(Saved entries)
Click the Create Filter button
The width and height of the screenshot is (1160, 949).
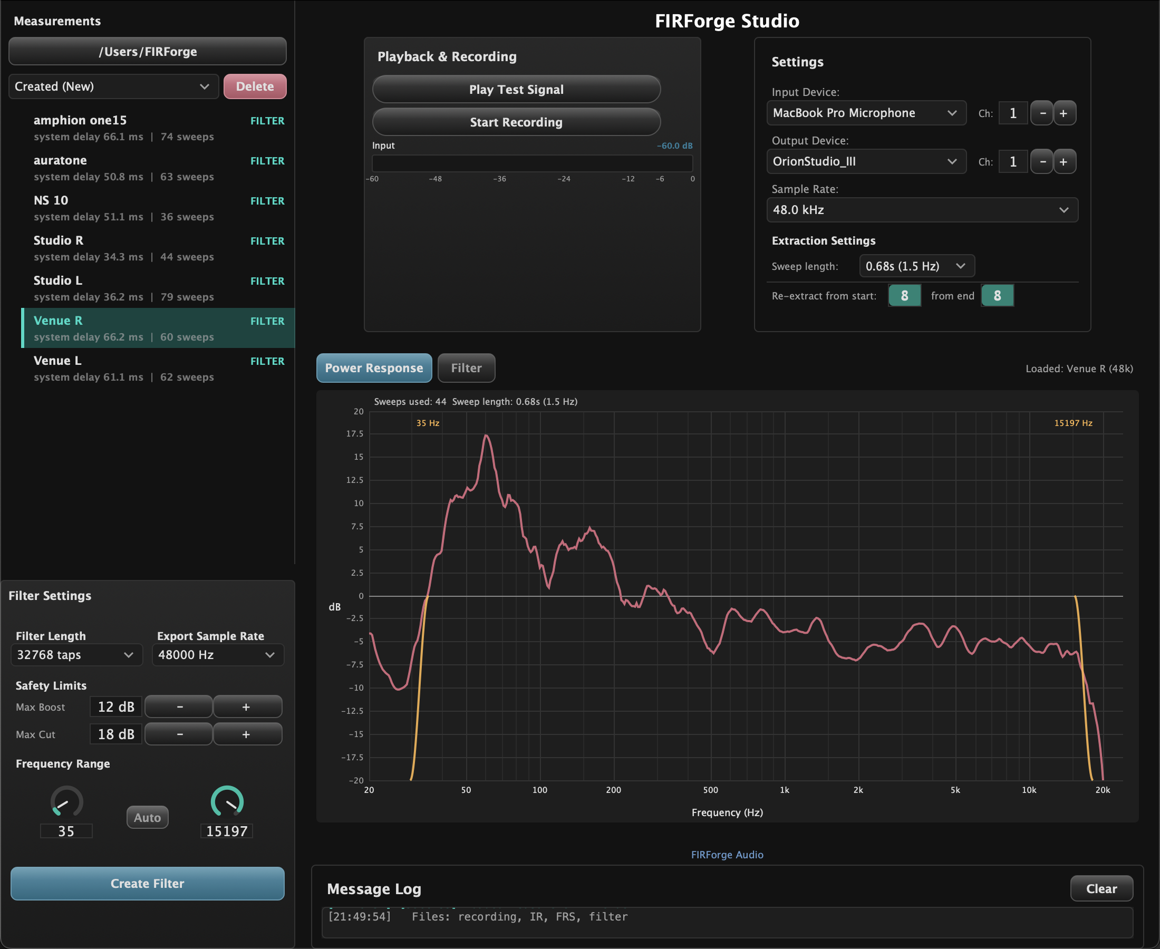(147, 883)
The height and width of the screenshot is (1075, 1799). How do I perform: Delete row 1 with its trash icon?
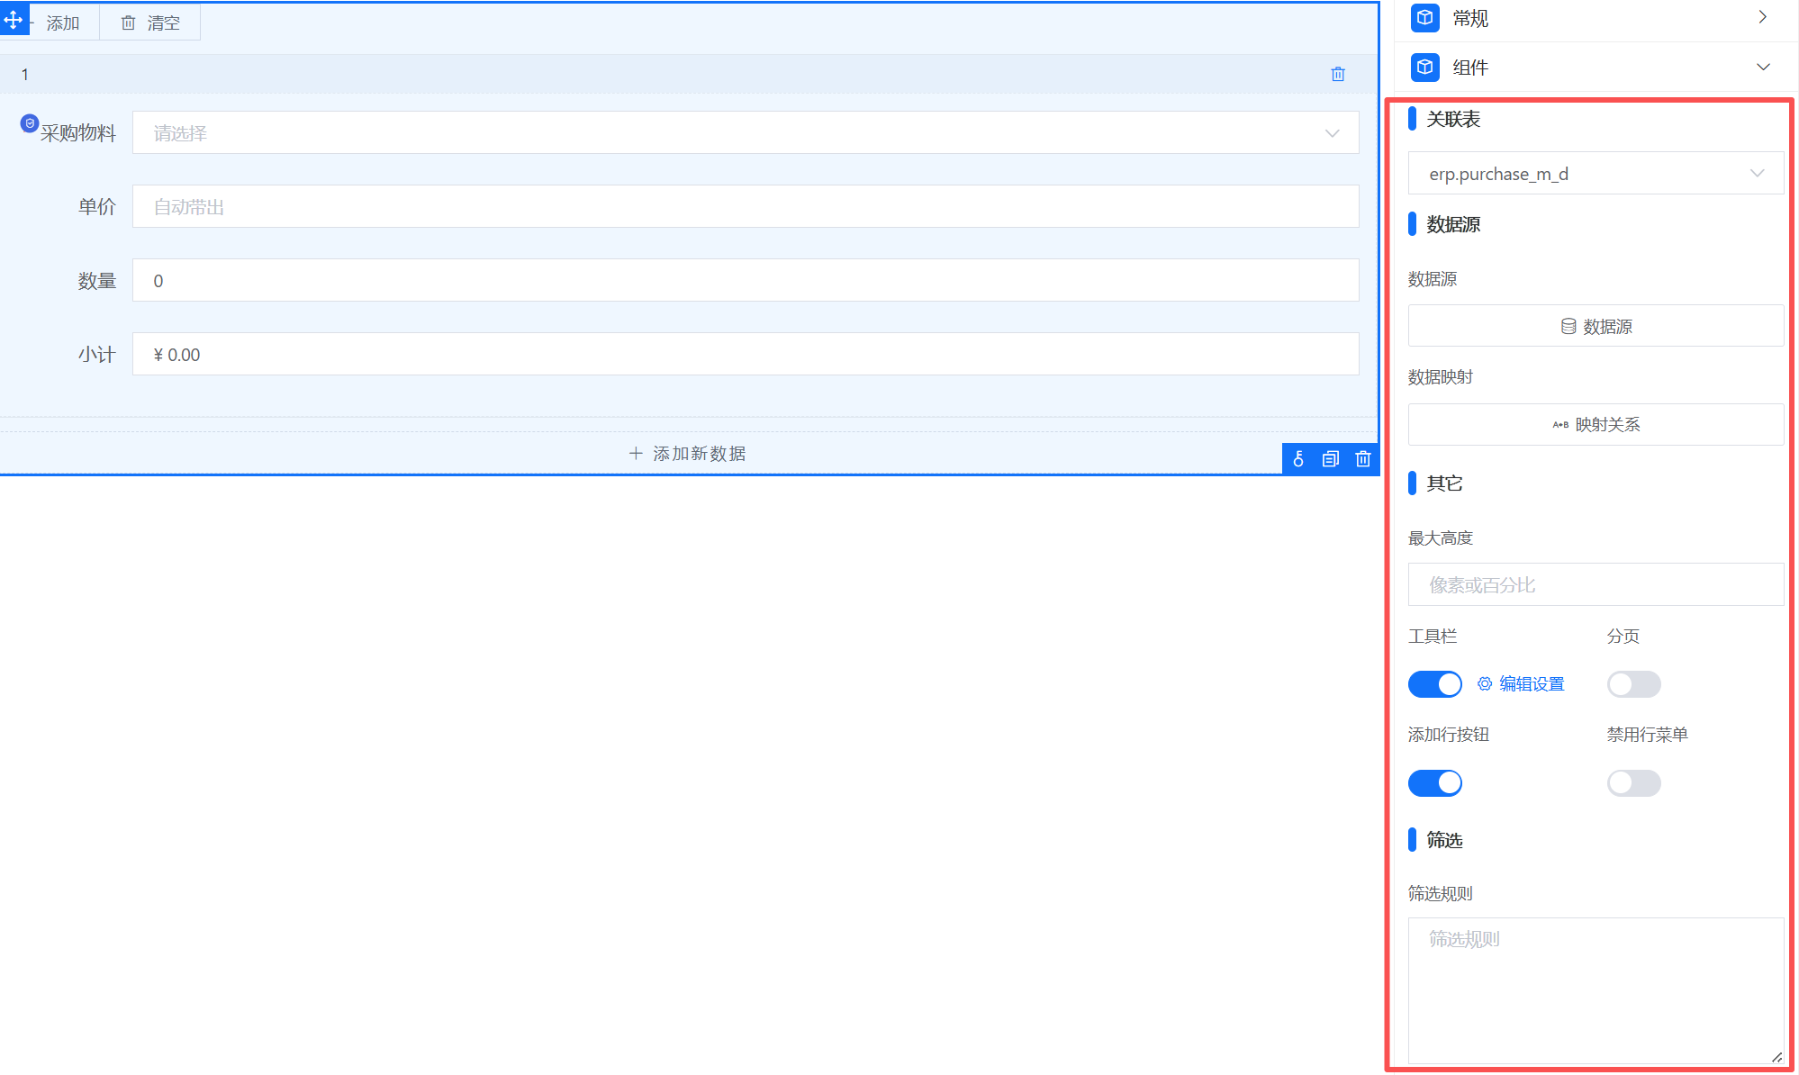(x=1338, y=75)
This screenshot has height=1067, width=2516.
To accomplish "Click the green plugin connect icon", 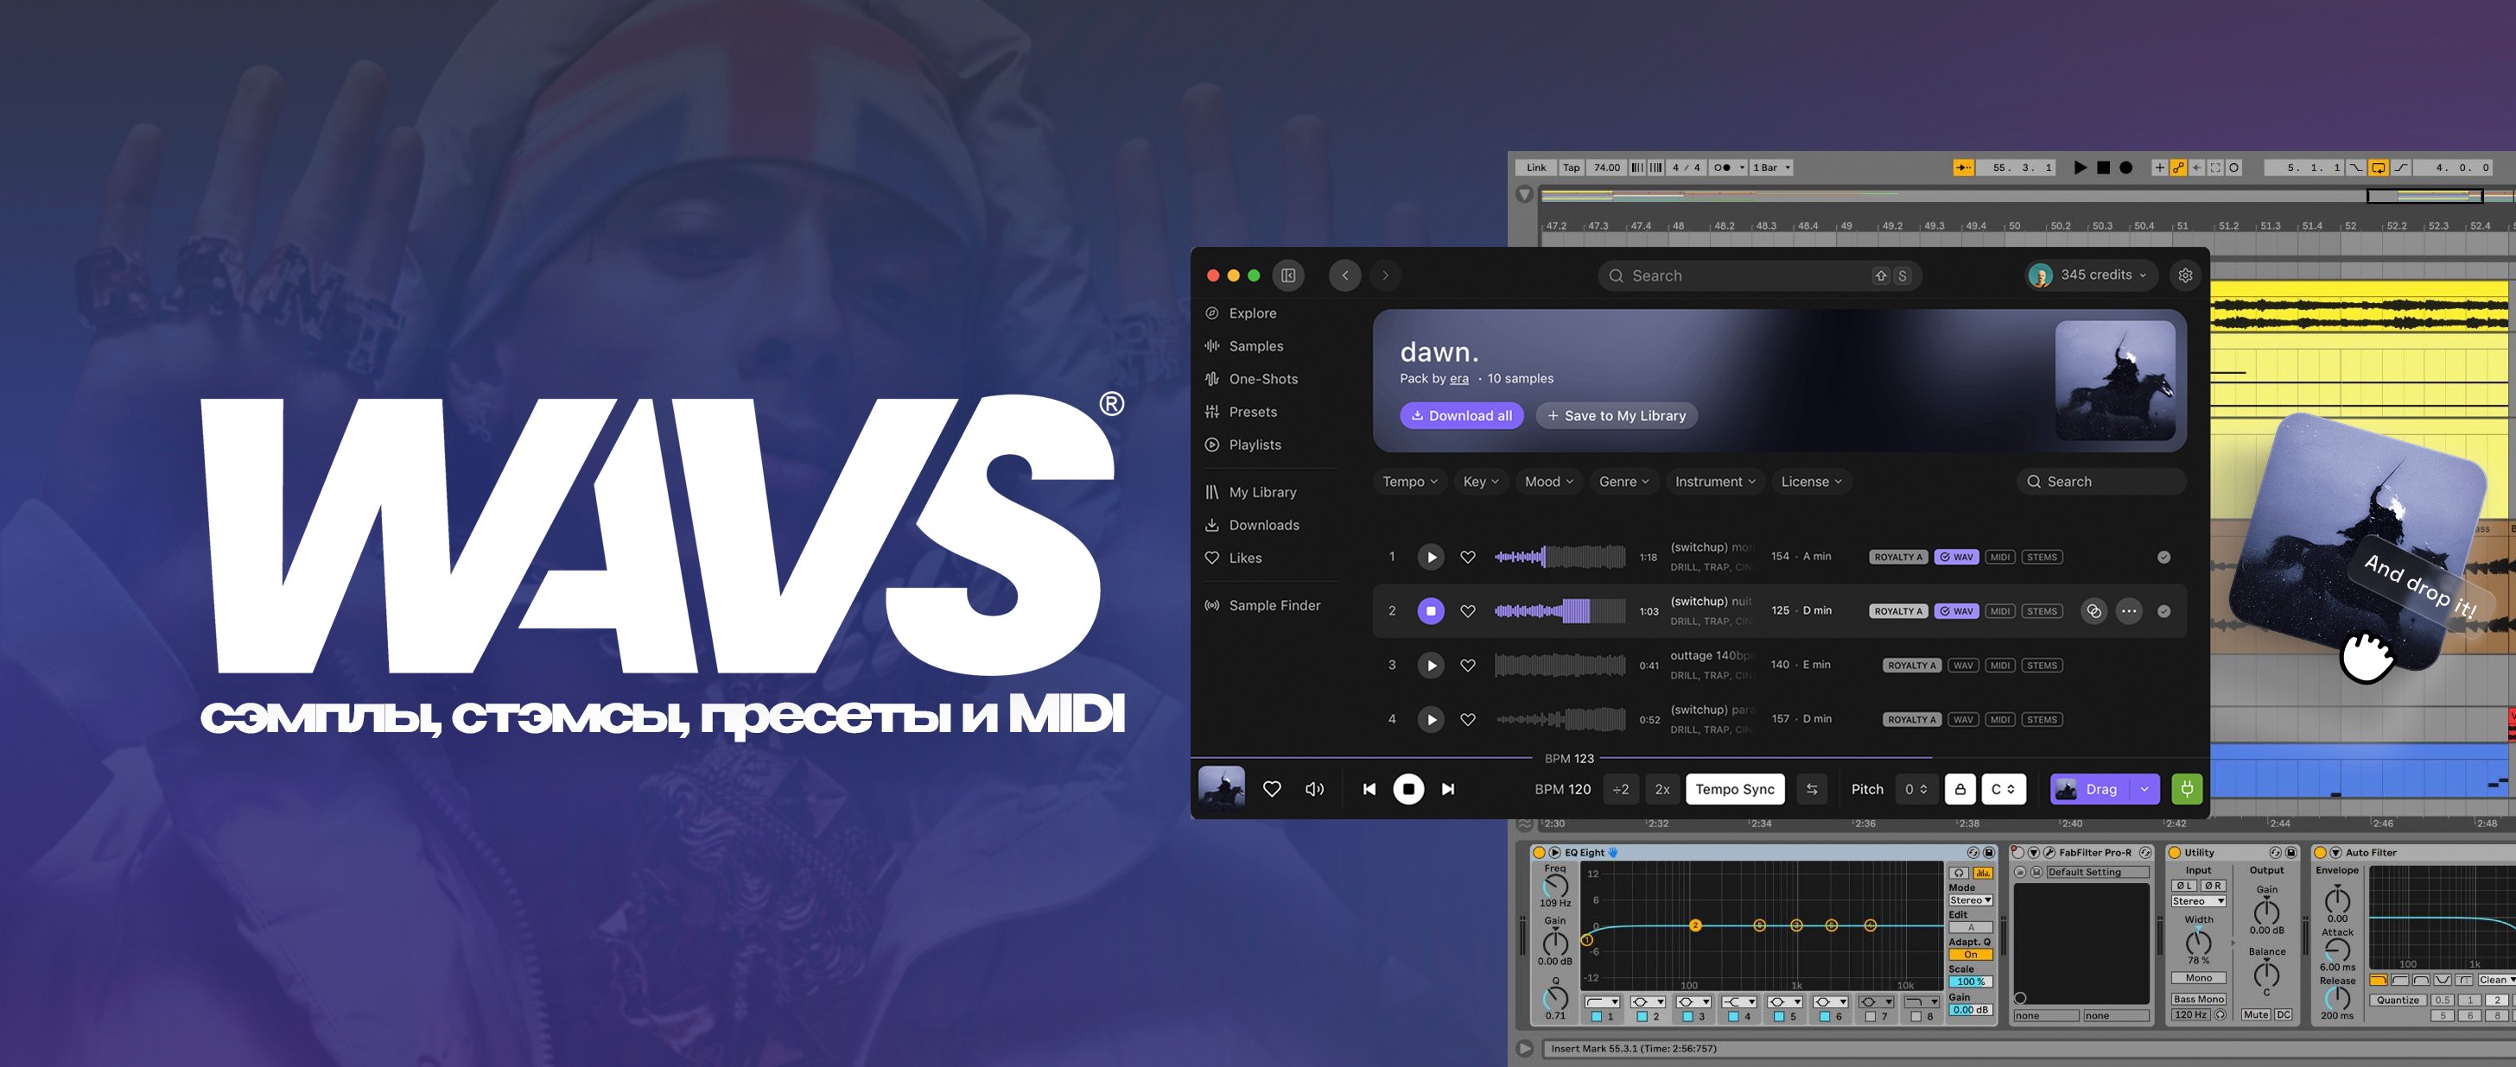I will pos(2186,789).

Exercise description: Would you please reproduce the entries above, starting at the line with "The width and" and stopping after the line with "This screenshot has height=1067, width=2516."? Omit any pictures.

Final answer:
The width and height of the screenshot is (1160, 949).
(147, 883)
The height and width of the screenshot is (1075, 1799). How do I perform: Delete row 1 with its trash icon?
(x=1338, y=75)
This screenshot has height=1067, width=2516.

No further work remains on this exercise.